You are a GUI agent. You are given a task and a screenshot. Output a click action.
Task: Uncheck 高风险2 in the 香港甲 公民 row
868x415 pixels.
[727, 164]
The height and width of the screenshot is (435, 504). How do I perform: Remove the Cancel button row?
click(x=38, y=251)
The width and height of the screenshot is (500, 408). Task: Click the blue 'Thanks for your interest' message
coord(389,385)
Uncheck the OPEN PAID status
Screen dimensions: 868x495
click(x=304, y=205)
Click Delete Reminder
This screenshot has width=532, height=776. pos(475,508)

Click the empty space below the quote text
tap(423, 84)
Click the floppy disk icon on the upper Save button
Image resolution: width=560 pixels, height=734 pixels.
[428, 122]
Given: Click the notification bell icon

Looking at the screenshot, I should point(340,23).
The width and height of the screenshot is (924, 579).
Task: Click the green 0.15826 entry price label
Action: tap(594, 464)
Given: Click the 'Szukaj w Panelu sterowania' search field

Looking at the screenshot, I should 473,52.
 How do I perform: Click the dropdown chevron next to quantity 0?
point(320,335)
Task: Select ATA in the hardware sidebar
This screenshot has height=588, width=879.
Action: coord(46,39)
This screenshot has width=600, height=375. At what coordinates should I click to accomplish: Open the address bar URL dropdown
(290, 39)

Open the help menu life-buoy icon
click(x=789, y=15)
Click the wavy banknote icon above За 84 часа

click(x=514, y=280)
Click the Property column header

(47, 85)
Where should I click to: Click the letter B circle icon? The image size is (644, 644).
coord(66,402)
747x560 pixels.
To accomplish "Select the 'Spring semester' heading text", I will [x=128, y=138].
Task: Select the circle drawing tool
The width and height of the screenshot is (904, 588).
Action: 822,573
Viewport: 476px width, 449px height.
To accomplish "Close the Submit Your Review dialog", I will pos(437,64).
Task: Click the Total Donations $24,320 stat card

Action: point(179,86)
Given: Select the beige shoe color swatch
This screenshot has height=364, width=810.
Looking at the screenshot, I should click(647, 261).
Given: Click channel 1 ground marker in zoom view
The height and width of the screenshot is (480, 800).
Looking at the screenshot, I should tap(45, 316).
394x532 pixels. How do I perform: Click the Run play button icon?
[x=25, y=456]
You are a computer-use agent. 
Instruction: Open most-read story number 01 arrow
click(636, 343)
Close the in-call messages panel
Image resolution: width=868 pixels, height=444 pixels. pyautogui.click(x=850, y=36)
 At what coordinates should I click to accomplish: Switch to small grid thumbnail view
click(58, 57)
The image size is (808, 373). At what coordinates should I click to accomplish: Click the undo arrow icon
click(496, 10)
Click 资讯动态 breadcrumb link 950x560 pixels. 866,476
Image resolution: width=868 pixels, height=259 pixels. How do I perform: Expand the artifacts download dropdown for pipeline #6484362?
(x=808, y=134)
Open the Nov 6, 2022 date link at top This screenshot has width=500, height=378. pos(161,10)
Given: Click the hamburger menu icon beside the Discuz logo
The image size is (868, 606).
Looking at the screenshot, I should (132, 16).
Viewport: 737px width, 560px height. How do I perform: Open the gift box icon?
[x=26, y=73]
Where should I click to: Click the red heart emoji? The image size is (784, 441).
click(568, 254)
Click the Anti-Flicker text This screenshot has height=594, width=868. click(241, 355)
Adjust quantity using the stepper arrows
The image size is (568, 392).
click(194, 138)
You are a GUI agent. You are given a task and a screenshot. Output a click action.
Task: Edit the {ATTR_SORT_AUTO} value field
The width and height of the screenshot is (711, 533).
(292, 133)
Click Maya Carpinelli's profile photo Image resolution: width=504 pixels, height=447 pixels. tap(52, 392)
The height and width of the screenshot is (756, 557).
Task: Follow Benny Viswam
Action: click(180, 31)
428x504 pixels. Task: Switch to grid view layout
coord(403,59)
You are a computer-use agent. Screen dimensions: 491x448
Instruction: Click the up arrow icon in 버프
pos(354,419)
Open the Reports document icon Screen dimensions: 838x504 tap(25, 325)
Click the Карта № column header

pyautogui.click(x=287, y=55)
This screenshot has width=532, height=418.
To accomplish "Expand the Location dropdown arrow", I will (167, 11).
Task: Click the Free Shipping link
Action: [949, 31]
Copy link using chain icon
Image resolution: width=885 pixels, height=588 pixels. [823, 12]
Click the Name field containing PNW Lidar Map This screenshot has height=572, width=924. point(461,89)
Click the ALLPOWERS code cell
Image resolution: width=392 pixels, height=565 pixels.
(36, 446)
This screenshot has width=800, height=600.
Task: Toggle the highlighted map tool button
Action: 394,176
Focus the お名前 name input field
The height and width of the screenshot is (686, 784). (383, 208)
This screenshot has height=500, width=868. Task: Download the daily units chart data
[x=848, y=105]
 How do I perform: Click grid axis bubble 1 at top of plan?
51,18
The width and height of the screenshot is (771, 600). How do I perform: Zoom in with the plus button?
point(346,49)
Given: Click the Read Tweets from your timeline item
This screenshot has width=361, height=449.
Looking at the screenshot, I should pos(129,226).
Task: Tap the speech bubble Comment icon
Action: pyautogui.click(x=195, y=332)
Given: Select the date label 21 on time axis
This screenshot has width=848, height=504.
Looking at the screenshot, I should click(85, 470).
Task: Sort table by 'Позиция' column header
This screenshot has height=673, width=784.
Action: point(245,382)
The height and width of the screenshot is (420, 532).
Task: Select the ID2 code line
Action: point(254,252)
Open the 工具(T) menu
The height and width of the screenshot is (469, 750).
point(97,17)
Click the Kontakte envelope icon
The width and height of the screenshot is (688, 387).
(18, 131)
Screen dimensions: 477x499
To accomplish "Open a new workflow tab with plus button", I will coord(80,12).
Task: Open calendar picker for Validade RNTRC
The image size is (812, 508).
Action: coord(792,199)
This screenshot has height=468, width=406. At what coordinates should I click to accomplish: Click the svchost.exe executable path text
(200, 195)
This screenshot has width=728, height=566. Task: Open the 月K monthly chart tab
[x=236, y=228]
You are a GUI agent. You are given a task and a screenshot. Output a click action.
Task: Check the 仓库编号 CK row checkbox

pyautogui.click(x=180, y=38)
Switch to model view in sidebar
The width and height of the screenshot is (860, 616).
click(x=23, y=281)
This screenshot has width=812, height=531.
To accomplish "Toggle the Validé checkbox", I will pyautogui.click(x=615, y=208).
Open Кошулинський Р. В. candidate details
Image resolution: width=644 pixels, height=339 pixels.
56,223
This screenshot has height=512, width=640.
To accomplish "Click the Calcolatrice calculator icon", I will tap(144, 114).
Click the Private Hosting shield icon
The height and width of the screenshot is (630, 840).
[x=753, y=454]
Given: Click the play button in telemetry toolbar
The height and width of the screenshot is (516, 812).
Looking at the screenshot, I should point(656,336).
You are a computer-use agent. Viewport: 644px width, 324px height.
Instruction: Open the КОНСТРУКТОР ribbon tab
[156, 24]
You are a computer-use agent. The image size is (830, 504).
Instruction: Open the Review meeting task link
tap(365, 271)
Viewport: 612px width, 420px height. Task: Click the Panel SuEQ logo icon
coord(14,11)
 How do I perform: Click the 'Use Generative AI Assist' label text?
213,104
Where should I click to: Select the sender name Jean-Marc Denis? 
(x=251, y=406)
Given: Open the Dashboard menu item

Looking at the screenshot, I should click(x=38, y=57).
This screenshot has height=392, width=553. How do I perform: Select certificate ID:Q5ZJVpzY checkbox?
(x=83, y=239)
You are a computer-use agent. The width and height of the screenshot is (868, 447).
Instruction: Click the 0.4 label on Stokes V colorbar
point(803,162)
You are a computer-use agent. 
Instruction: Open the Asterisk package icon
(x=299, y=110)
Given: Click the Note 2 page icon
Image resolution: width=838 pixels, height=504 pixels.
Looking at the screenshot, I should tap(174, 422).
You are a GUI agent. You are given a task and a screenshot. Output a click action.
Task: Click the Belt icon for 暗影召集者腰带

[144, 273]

########################################

-- Work order --
Copy nothing except the lines from the one with "Given: Open the Dashboard menu item" through the end of the records; keep each exactly as it appears, first and last included.

-- Solved exercise --
Given: Open the Dashboard menu item

Looking at the screenshot, I should click(x=38, y=57).
This screenshot has height=392, width=553. How do I perform: Select certificate ID:Q5ZJVpzY checkbox?
(x=83, y=239)
You are a computer-use agent. The width and height of the screenshot is (868, 447).
Instruction: Click the 0.4 label on Stokes V colorbar
point(803,162)
You are a computer-use agent. 
Instruction: Open the Asterisk package icon
(x=299, y=110)
Given: Click the Note 2 page icon
Image resolution: width=838 pixels, height=504 pixels.
Looking at the screenshot, I should tap(174, 422).
You are a GUI agent. You are given a task and a screenshot. Output a click action.
Task: Click the Belt icon for 暗影召集者腰带

[144, 273]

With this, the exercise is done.